§ TASK: Pull out every line below that contains the word "computer".

§ SUPPLIED ENTRIES:
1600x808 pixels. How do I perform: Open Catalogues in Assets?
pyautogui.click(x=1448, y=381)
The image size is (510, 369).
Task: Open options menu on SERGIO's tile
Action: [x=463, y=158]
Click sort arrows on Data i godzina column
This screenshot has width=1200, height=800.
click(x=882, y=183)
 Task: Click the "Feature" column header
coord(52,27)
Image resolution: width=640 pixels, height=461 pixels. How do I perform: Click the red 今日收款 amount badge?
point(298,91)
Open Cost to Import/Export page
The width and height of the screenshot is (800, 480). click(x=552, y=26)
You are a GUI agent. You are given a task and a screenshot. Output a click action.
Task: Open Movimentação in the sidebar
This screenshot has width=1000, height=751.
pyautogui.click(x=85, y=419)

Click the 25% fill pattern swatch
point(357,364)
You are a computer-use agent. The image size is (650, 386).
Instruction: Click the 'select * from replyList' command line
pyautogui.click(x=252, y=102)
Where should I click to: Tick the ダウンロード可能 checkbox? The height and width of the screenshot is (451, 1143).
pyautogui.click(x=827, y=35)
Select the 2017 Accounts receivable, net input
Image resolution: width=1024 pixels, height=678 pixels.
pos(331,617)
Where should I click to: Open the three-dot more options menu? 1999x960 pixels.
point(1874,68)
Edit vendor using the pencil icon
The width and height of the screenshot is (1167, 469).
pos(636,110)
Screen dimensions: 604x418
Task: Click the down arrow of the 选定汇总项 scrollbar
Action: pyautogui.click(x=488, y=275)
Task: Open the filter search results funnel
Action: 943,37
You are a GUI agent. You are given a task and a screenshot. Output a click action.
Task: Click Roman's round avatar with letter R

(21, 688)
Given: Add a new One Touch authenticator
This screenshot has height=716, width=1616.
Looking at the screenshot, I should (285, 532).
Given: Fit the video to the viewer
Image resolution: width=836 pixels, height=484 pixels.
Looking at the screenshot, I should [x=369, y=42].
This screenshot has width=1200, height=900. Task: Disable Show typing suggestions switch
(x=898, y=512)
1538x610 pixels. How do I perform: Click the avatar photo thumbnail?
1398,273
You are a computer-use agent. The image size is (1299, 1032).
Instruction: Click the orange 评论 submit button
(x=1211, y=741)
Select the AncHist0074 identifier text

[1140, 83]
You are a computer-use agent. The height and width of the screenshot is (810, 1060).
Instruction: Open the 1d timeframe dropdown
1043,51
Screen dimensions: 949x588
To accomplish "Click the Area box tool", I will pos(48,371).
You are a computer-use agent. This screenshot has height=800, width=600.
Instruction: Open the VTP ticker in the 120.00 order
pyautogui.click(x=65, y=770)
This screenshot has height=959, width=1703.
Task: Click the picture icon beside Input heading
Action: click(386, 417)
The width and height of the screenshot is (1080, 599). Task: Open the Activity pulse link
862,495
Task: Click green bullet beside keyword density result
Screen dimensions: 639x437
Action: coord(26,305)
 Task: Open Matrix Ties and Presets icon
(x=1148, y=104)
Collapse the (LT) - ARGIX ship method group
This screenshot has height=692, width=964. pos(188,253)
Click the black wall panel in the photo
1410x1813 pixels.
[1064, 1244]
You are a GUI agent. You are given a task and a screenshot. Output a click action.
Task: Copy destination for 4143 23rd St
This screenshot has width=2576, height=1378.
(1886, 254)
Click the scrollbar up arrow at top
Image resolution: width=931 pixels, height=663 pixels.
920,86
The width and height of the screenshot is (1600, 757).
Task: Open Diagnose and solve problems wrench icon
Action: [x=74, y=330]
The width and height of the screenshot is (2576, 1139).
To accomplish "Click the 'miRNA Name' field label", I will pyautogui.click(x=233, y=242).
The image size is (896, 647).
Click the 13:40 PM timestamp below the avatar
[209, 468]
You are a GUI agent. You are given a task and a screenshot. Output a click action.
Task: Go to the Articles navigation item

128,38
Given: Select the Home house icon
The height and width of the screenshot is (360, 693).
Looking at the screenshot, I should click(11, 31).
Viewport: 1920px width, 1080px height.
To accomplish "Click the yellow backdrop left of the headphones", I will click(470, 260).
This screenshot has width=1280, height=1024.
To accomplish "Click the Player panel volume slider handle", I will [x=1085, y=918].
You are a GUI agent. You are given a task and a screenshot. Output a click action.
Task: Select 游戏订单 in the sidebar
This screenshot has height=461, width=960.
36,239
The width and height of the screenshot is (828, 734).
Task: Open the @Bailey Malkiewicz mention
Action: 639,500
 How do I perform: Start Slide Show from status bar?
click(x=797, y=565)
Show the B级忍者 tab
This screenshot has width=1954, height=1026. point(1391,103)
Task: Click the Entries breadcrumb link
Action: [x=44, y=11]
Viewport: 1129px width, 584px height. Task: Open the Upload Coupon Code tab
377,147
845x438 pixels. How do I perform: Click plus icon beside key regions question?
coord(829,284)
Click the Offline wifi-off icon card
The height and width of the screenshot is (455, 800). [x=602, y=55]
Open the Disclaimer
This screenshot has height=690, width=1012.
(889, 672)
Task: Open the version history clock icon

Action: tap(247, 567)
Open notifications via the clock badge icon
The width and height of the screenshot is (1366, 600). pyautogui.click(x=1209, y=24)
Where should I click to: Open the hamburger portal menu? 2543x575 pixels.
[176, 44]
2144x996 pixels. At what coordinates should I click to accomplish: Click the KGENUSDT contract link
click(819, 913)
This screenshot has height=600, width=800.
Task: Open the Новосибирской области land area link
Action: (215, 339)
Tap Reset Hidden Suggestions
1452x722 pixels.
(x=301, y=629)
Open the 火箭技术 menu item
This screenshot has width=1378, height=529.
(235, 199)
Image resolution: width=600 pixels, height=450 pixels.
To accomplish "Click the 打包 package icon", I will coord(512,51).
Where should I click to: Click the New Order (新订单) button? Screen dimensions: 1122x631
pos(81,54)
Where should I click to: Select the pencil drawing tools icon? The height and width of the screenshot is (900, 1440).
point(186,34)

§ WORKED SOLUTION:
You are a computer-use agent. The image size is (650, 386).
You are a computer-use agent. The image size is (1299, 1032).
You are a computer-use agent. The height and width of the screenshot is (810, 1060).
You are a computer-use agent. This screenshot has height=800, width=600.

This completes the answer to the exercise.